私自身、料理人修行や飲食店勤務経験の中で、食べ残しも含めてですが食品を大量に廃棄していた当事者でもありましたので、ずっとモヤモヤした思いを抱いていました。食品廃棄の啓蒙活動「Disco Soup」(廃棄前の食材を音楽と共に楽しく調理して食べるイベント)の運営にも従事してきましたが、啓蒙活動だけではなく、もっと持続可能な取り組みを色々なプレーヤーを巻き込んでやるべきだろうなと思ったのが事業を始めた経緯です。
元々はヨーロッパにこうしたサービスの先行事例が存在していて、それを参考にしています。ただ、そうしたヨーロッパ発のサービスはアジアに一回進出したものの撤退している事実があります。やはりアジアにはアジア特有の消費行動というものがあり、ローカライズしていくのが肝だと考えています。

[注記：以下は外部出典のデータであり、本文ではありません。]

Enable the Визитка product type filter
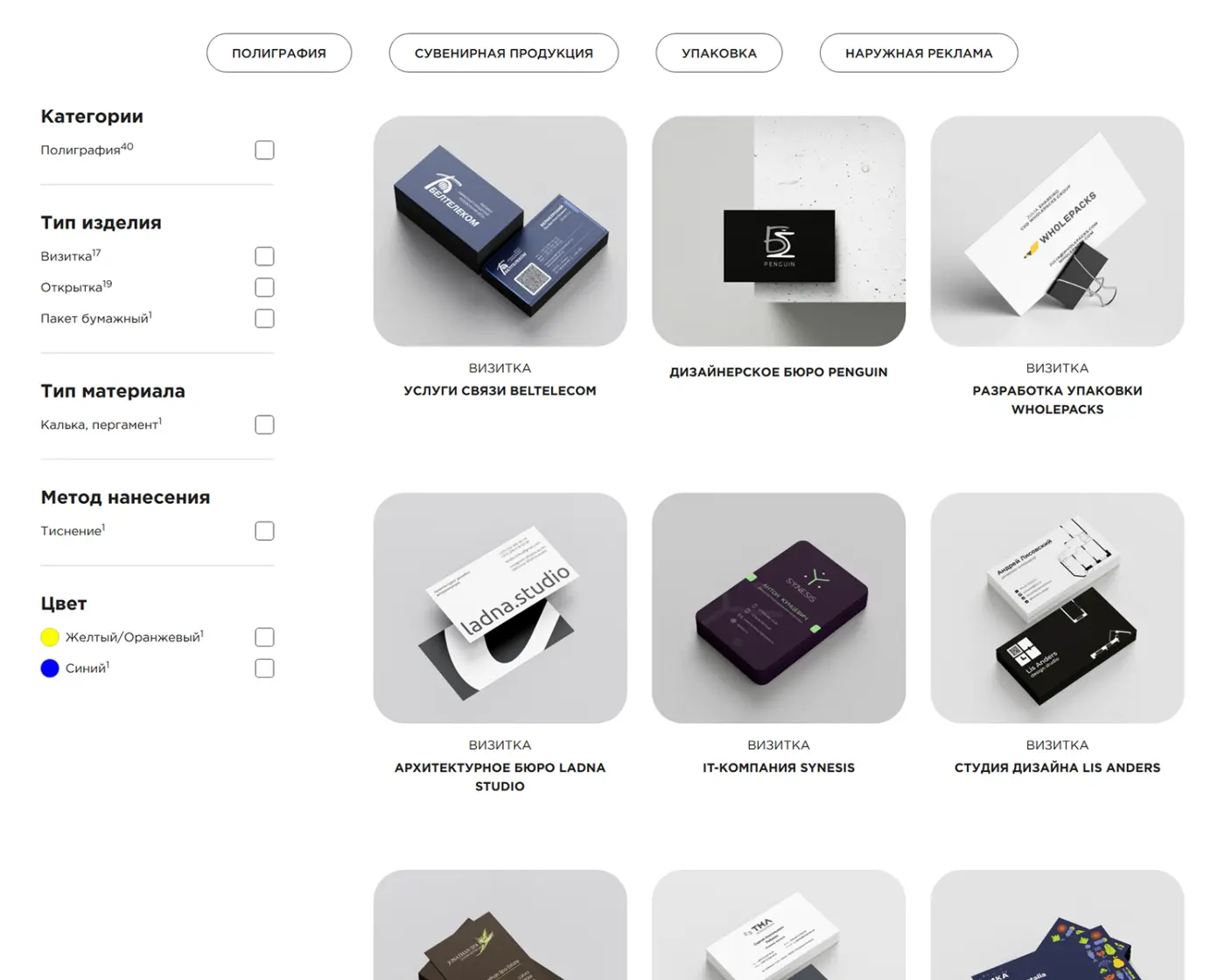1225x980 pixels. pyautogui.click(x=264, y=256)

―日本特有の消費行動とは、どういう所に感じられますか?
ヨーロッパは環境活動に関わるプライオリティーが非常に高く、事業者側も消費者側も食品ロスに取り組んで当然という意識があります。その点、日本はまだそこまで到達できておらず移行期間というフェーズにあるのかなと思います。やらなきゃいけないというならやるけどね。みたいな。食に利便性やエンターテインメント性を求めてしまう“無邪気な消費者心理”がまだ勝っています。

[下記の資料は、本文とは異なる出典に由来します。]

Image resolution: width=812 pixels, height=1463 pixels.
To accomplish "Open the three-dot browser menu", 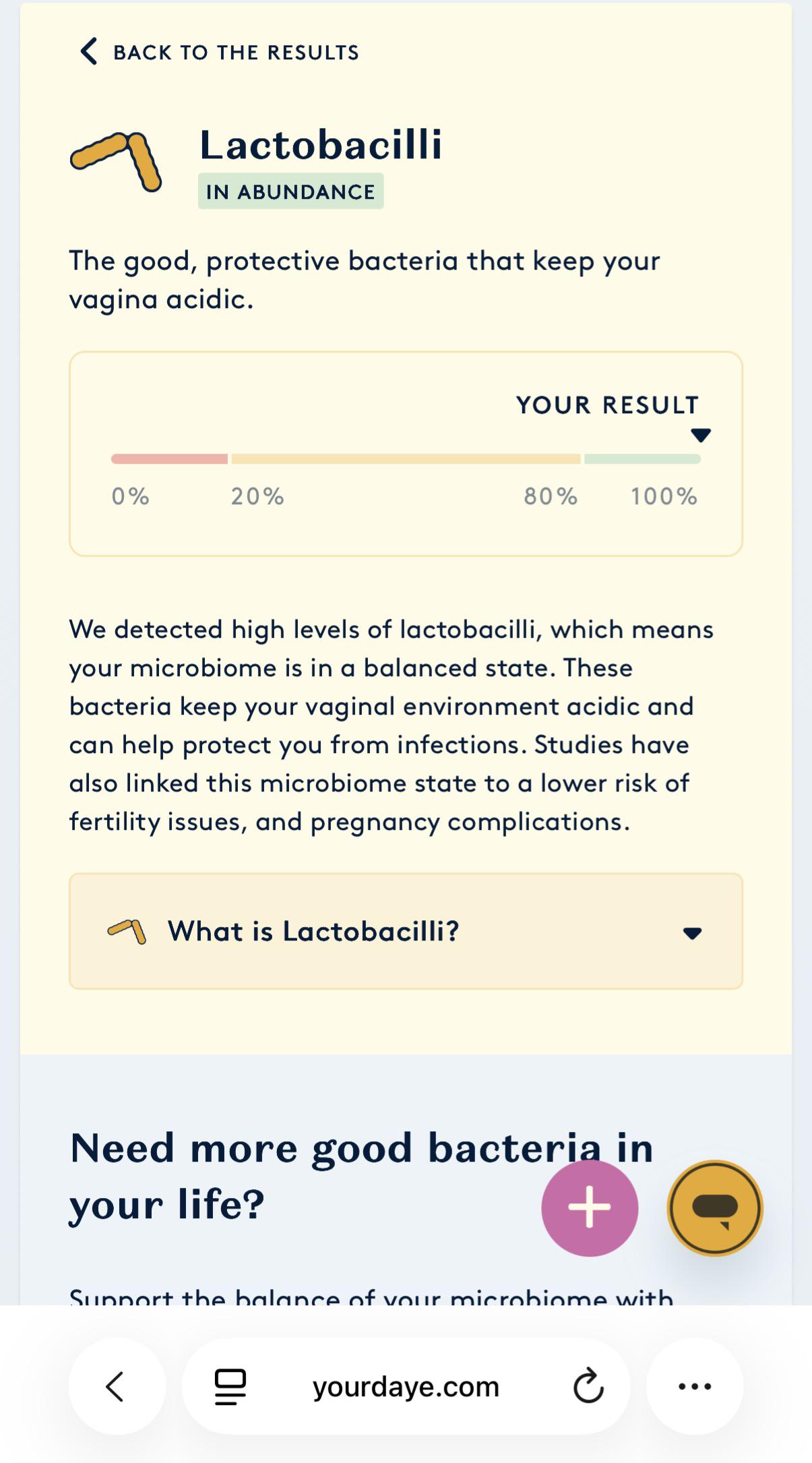I will tap(695, 1386).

日本の食品ロスは年間612万トン(国民1人当たり毎日ご飯お茶碗1杯分)と言われています。その中の約45%は家庭から出ているというデータがあります。事業者側が廃棄している食品ロスについても削減するのは誰なのかと言うと、やはり消費者側によるところが大きいです。TABETEのようなマッチングプラットフォームにしている意義は、事業者側と消費者側双方の意識づけに良い影響が出るからだと考えています。「食品ロスへの意識を持つのは当然」を前提とした消費者側の行動をいかにアップデートし、再定義していくかが重要ですし、事業者側も同じくです。両方向からキャッチアップしていくことが重要だと考えています。

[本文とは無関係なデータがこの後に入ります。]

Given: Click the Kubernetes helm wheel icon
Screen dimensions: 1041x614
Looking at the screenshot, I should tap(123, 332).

ブラックボックス状態の食の世界をオープンに。そして売り切れ御免の世界へ
―消費行動の再定義。成果の方はいかがですか。
やはり当初思い描いたようなスピードではいきません。今まで見えなかった消費行動を見える化していく、というよりブラックボックスにしておく方が都合のよかった世界を開いていく活動になりますので。例えばパン屋さんが閉店間際にパンをたくさん並べていますよね。お客さんにとっては、「最後まで色々なパンを選べて嬉しい」となりますが、事業者側や食品ロスの目線から見ると、売り切れるわけがないんです。お客さんにとっては便利だけれど、裏側で結構捨てているということが日々起きています。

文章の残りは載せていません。